**Reading text**:
The modern vehicle seat is a sophisticated item and suppliers require very specific supply chain strategies of their own to stay competitive. Automotive Logistics provides an overview of this fast-changing sector
OEMs often require seats to be delivered on a just-in-time and just-in-sequence basis
The automotive seating and interiors business is a tough, competitive marketplace that requires high capital costs and a strong, local connection to OEM assembly plants. Thus, while the supply of fully assembled seats is concentrated among a few suppliers in each region, their highly regional operations mean that the seating market is in many ways fragmented.
Furthermore, understanding the seating supply chain requires a deeper analysis than seating assembly locations, as the supply chain for other components, from foam and frames to leather and other trims, is considerably global and complex.
That the sector is undergoing important changes can be seen at the market leader, Johnson Controls Inc (JCI), whose seat business is currently being spun off into a separate company, Adient, set to go public in October this year. JCI/Adient has approximately a third of the global market, significantly more than any other supplier, although this varies widely by region. In Europe, Faurecia, JCI and Lear account for over three-quarters of the seat market, with the balance coming from the local operations of Japanese suppliers Toyota Boshoku and TS Tech, Dymos of South Korea (which supplies some seats to Hyundai-Kia) and in-house seat production at BMW, Mercedes-Benz and Volkswagen Group.

Data listing:

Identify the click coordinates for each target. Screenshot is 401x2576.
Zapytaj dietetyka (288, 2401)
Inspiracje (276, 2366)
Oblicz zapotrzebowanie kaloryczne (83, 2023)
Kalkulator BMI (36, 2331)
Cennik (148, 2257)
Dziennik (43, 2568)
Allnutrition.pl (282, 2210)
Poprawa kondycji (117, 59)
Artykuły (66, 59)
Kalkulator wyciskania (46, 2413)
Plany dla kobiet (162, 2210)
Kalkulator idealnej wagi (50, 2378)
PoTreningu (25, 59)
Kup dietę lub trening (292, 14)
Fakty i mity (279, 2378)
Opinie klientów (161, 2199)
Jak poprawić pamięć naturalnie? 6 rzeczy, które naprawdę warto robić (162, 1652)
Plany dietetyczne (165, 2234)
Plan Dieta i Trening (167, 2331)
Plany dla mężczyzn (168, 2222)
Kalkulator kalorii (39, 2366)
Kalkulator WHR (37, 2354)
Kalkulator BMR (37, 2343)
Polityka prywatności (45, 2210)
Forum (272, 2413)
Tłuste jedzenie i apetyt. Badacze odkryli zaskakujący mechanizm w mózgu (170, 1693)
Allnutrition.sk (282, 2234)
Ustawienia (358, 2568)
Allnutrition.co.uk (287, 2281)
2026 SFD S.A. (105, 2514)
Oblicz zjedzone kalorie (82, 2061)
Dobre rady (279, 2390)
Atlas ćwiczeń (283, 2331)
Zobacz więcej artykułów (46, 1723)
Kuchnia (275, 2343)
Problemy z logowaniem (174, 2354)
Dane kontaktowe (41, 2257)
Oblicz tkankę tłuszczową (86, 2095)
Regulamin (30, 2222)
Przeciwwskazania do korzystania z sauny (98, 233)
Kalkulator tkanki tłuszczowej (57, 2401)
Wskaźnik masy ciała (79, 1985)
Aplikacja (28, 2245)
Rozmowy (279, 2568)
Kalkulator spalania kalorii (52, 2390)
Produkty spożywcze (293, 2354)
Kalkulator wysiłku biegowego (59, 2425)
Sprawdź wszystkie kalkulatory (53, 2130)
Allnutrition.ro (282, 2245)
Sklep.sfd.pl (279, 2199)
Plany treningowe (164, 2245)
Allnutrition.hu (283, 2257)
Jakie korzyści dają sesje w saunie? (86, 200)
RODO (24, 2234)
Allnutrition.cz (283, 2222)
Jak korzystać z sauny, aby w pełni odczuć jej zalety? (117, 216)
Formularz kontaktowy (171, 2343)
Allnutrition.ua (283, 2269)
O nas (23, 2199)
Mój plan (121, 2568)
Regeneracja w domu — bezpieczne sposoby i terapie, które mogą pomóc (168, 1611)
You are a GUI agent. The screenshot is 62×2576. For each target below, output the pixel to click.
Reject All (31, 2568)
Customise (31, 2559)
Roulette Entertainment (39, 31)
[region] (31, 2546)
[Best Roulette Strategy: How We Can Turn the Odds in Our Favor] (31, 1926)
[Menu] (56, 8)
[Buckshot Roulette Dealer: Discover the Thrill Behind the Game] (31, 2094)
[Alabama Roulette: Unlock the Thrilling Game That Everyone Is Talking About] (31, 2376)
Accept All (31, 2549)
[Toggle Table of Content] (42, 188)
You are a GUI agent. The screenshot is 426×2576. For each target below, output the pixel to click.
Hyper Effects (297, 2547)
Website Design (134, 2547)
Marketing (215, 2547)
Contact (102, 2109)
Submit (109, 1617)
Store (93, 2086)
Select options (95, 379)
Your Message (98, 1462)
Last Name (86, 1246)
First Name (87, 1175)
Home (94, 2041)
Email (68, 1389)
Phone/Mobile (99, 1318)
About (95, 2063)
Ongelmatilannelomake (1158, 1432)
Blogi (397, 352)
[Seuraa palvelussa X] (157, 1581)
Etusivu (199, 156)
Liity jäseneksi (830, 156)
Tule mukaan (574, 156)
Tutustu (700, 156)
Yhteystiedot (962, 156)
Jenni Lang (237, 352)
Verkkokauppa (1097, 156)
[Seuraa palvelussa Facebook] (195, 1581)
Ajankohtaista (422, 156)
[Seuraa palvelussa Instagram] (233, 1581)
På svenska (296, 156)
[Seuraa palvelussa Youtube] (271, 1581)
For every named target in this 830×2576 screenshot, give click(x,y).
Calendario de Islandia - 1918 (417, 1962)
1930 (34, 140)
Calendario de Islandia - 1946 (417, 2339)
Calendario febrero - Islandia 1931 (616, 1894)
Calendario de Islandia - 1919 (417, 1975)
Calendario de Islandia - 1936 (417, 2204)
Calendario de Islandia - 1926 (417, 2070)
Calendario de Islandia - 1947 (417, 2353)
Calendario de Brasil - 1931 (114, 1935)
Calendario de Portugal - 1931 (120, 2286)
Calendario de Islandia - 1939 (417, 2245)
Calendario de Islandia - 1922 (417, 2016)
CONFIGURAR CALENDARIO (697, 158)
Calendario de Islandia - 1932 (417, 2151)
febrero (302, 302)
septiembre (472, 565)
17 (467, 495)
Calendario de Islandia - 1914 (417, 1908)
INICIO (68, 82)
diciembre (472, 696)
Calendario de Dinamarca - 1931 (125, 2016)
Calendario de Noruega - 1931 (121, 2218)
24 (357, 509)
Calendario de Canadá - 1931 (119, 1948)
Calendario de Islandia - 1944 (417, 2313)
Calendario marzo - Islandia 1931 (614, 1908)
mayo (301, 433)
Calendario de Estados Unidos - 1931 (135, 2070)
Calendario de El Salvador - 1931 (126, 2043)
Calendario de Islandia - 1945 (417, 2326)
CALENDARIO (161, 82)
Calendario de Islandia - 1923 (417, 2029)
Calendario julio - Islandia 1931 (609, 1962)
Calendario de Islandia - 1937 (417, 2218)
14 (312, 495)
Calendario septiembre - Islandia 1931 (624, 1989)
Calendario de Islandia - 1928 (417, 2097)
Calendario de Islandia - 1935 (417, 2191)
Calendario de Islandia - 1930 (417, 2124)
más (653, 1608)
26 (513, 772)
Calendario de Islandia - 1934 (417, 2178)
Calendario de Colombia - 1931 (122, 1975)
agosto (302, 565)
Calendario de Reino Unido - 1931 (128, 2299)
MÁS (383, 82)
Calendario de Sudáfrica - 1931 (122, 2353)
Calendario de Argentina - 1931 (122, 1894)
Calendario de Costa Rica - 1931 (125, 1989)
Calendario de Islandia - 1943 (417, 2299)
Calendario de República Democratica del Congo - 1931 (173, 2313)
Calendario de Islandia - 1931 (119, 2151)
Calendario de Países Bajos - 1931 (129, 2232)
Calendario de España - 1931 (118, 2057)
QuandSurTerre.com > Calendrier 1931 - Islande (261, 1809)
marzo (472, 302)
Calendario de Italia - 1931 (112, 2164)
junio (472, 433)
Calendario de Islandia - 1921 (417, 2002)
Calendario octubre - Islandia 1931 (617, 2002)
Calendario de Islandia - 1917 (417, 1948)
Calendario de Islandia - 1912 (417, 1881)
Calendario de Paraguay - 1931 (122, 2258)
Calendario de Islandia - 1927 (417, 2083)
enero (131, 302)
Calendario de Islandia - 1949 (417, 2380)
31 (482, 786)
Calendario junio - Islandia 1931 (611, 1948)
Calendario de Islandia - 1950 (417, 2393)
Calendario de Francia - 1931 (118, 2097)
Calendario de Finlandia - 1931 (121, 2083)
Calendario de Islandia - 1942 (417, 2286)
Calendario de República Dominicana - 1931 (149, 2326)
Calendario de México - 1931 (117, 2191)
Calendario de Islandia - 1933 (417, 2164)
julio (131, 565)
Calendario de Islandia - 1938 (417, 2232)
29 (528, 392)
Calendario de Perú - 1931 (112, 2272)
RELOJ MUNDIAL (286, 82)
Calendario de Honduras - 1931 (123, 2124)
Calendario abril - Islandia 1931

**Given request A**: According to the seating article, what share of the global seat market does JCI/Adient hold?
**Given request B**: Reproduce word for word the stretch of the seating article from "Furthermore, understanding the" through "global and complex.".
**Given request C**: Summarize the seating article in two sentences.
The entries are separate material, unrelated to the seating article.

**Final result A**: Approximately a third of the global market.

**Final result B**:
Furthermore, understanding the seating supply chain requires a deeper analysis than seating assembly locations, as the supply chain for other components, from foam and frames to leather and other trims, is considerably global and complex.

**Final result C**: The automotive seating business is tough and competitive, demanding high capital costs and close links to OEM assembly plants, so supply of fully assembled seats is concentrated among a few suppliers in each region but fragmented overall, while the supply chain for components such as foam, frames and trims is global and complex. Market leader JCI, with about a third of the global market, is spinning its seat business off as Adient, and in Europe Faurecia, JCI and Lear account for over three-quarters of the seat market.